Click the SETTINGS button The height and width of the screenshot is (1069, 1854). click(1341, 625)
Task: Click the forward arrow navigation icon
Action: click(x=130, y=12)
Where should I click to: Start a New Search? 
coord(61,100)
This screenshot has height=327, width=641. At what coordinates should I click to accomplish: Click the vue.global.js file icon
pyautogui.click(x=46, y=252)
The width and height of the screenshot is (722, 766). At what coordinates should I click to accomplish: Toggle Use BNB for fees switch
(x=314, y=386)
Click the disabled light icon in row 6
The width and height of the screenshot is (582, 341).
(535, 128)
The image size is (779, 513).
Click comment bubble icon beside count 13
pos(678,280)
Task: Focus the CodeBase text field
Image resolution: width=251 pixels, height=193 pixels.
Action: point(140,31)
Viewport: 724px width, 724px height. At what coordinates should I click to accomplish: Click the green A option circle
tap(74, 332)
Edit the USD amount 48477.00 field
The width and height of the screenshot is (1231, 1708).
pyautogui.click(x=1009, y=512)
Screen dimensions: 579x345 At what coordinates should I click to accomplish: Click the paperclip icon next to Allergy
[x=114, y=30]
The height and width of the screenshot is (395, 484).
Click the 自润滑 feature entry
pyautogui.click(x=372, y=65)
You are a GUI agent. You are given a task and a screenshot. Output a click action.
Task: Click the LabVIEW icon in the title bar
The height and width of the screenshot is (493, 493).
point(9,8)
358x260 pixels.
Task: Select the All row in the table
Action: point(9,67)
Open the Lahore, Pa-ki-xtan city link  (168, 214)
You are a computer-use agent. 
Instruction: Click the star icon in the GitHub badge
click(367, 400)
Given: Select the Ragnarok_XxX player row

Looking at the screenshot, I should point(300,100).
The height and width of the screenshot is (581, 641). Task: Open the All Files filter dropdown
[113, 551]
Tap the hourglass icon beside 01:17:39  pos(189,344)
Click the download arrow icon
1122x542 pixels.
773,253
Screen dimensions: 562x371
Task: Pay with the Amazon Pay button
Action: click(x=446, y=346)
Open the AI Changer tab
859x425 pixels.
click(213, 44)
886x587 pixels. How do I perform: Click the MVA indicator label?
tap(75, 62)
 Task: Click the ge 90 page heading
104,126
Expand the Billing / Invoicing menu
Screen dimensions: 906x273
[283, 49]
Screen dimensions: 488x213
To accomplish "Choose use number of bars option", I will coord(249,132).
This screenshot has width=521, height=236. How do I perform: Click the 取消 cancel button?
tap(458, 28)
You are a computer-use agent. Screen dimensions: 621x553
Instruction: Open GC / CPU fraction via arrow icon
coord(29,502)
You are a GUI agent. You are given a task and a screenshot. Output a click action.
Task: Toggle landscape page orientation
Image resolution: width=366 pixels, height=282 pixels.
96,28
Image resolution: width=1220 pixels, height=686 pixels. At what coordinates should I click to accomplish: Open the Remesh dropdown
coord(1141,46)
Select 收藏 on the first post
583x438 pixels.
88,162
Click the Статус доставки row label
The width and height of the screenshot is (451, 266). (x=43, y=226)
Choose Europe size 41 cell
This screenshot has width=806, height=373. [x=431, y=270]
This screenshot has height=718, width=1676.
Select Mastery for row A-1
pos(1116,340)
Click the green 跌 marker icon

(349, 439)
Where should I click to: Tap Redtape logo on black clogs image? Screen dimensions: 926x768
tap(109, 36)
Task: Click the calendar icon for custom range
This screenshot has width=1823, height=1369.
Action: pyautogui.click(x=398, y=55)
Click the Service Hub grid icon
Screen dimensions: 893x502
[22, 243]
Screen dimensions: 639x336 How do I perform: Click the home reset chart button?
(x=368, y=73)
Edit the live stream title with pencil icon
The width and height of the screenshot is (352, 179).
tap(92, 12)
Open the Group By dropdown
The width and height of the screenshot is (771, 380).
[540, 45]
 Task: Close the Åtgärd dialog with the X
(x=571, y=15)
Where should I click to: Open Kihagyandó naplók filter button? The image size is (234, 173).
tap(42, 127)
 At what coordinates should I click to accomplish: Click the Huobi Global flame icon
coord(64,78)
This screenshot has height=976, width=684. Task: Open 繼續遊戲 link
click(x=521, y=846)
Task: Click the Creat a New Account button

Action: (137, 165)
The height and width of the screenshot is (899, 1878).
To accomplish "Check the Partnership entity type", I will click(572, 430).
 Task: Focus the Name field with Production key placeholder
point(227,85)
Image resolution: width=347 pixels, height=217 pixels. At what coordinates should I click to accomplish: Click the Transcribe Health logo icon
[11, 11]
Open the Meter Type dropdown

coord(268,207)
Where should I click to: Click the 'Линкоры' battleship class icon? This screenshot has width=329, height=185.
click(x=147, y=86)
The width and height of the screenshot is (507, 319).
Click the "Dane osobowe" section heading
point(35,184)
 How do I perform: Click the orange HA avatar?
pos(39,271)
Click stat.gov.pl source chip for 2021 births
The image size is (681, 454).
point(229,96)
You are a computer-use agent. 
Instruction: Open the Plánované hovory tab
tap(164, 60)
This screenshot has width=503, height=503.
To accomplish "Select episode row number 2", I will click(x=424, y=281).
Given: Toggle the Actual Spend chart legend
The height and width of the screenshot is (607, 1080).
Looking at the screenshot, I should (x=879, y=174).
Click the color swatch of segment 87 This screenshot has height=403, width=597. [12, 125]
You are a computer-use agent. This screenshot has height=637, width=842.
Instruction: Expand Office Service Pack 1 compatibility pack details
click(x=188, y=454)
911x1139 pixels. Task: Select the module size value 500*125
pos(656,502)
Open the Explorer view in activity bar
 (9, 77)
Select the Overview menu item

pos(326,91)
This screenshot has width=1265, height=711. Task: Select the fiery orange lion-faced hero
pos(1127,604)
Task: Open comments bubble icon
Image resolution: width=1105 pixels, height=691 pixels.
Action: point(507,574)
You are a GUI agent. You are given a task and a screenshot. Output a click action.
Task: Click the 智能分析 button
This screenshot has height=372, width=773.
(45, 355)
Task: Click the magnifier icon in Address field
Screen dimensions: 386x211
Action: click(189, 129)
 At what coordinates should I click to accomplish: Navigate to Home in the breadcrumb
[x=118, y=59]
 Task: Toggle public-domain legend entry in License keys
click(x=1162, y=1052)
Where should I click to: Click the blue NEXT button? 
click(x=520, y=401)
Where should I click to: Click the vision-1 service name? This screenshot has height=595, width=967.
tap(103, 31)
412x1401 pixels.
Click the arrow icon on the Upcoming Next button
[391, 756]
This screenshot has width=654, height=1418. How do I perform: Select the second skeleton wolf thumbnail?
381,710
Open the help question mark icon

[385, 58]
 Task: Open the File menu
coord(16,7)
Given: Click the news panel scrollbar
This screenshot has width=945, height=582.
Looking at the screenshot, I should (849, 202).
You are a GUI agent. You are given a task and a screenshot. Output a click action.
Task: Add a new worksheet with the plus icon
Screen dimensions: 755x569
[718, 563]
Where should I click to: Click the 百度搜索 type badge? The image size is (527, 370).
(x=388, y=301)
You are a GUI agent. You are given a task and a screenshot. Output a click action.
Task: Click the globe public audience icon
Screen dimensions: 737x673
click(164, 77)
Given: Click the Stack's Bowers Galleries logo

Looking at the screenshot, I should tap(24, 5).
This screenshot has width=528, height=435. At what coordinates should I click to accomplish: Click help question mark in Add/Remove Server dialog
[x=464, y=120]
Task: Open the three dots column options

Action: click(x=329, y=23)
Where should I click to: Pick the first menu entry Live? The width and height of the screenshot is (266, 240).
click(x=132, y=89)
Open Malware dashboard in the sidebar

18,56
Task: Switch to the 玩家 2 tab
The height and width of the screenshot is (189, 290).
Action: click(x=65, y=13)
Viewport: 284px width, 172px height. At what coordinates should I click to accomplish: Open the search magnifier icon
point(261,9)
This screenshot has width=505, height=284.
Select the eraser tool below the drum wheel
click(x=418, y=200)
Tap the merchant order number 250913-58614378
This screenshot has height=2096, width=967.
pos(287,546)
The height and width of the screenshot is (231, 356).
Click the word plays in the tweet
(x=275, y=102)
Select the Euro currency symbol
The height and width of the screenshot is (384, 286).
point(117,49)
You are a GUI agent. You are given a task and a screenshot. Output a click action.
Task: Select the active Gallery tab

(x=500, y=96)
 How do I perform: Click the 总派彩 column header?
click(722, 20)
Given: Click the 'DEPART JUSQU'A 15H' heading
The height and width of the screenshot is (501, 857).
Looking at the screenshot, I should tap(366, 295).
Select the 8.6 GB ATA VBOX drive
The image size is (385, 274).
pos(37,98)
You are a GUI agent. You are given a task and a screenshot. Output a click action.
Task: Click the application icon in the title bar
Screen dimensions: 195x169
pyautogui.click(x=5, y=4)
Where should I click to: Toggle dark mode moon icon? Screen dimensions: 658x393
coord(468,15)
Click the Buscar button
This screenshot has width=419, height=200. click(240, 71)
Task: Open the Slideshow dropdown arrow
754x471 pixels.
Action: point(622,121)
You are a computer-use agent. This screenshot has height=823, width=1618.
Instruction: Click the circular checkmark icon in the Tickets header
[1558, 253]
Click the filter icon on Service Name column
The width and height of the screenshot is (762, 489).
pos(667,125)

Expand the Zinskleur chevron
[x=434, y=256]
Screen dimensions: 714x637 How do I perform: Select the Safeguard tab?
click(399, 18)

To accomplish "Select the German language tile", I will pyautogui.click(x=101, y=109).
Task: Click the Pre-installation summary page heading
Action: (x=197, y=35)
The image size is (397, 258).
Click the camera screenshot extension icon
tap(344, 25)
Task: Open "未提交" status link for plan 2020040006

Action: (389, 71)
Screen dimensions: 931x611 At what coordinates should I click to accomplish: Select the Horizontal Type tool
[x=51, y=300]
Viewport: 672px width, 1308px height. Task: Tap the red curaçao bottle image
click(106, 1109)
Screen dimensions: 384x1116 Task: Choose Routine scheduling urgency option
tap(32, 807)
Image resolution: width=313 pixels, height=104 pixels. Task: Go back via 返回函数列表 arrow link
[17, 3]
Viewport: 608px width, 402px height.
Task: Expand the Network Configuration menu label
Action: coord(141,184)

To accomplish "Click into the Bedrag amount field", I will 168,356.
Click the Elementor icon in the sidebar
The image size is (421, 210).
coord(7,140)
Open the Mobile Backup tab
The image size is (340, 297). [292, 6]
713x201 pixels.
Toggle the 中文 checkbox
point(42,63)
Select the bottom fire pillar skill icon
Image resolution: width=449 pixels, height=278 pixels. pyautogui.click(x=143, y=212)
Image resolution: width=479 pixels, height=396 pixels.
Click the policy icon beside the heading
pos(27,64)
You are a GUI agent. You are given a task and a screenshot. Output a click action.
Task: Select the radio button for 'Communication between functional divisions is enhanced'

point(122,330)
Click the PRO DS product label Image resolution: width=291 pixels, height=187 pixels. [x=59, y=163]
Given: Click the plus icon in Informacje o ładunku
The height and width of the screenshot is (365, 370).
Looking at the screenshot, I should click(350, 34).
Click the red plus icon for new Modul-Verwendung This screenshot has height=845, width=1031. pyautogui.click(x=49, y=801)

++++

• DIRECTIONS FOR THIS TASK
Where a line in the data contains the string "plus", add it to your count, and give only the final number.

• RESPONSE
3